= Tony Price (artist) =

Tony Price (1937–2000) was a junk artist, painter, sculptor, self-styled "Atomic Artist" and outspoken anti-nuclear activist.

== Early life ==
Price was a born in Brooklyn, New York, along with his twin brother, Ted, and sister Carolyn to Thomas Edward Price and Katherine. After he finished high school he spent some time in the Marine Corps. After he was discharged in 1960, he traveled extensively, before arriving in Santa Fe in 1965.

== Nuclear art ==

After visiting Los Alamos National Laboratory in 1967 and discovering their salvage yard, he began to create utilitarian objects such as chairs and tables and musical instruments, especially wind chimes and gongs, out of their discarded scraps.
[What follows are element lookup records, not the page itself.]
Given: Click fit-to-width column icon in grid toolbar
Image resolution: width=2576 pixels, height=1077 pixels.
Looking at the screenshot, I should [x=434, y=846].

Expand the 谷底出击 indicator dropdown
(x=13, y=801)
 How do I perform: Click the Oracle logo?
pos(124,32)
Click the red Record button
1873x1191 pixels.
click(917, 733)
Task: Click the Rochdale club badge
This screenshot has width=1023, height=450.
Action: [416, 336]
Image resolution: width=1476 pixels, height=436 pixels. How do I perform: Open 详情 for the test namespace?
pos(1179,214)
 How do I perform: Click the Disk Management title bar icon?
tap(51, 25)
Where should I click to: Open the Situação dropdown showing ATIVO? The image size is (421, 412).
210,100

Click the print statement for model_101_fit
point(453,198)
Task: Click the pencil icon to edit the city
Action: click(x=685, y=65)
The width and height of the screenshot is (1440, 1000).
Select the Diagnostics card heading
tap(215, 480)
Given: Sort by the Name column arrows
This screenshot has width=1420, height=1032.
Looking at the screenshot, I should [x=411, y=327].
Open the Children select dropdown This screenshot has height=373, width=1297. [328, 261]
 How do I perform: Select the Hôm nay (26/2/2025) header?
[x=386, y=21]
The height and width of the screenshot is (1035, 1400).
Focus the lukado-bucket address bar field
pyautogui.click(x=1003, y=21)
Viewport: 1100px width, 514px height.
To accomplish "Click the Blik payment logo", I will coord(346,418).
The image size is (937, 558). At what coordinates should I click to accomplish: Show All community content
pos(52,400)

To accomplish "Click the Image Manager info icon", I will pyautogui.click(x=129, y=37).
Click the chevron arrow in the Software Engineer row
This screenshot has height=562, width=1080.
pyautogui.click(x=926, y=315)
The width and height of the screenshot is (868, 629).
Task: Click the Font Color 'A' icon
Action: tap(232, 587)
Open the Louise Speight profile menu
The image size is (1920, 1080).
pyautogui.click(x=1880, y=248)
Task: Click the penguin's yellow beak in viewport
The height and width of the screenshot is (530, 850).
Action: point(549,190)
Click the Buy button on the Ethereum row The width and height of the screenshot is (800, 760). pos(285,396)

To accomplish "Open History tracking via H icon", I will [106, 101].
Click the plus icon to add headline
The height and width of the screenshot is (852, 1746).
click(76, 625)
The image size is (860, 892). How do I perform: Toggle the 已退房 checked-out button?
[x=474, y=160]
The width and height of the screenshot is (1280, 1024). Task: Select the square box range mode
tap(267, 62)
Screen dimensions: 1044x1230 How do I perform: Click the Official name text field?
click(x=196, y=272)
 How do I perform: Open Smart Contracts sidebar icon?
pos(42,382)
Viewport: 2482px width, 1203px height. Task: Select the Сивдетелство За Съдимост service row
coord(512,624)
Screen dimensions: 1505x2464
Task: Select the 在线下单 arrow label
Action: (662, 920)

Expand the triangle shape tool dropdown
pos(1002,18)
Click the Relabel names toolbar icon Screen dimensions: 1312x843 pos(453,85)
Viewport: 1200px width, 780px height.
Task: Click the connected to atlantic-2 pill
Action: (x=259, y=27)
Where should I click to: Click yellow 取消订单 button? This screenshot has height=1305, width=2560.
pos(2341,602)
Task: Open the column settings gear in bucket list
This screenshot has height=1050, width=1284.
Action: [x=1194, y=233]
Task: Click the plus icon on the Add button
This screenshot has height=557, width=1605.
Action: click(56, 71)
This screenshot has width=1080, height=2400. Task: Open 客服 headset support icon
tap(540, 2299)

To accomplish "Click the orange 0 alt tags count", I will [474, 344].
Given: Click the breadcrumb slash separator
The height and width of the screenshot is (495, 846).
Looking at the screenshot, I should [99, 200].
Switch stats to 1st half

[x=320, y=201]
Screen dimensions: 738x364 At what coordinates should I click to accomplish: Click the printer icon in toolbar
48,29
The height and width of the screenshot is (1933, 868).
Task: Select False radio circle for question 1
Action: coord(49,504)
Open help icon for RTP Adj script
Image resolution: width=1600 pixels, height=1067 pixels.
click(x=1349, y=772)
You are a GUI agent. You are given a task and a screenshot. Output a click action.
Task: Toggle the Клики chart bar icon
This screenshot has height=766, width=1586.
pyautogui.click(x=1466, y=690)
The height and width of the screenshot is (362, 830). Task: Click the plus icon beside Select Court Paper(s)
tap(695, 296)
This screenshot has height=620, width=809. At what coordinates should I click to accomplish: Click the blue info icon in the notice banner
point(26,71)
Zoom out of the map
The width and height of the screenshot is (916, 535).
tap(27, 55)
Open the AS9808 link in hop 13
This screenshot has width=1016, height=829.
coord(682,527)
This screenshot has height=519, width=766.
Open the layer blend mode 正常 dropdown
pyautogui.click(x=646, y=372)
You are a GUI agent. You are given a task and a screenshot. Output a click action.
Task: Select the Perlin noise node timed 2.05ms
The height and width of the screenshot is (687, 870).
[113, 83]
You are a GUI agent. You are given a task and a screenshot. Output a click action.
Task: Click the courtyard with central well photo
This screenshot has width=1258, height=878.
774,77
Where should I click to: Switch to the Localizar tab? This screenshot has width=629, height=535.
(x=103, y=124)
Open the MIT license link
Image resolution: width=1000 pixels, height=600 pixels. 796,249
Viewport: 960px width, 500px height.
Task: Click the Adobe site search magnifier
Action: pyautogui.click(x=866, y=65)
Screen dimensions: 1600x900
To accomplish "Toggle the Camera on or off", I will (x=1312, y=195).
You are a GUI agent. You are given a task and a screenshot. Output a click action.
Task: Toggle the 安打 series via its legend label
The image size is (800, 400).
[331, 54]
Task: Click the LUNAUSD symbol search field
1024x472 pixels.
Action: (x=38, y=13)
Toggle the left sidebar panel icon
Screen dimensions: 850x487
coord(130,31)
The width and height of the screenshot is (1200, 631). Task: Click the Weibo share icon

He later moved on to creating sculptures, and his most famous works are a group of primitive-inspired masks created out of scrap metal, many of them based on Hopi kachinas. In 1983 filmmakers Glen Silber and Claudia Vianello completed a documentary on price titled "Atomic Artist" that aired nationally on PBS in 1986. In September 1986, Price was given a solo exhibition in the New Mexico Governor's Gallery at the state capitol. The New Mexico Museum of Art organized a major retrospective in 2004 that traveled to the United Nations in 2005.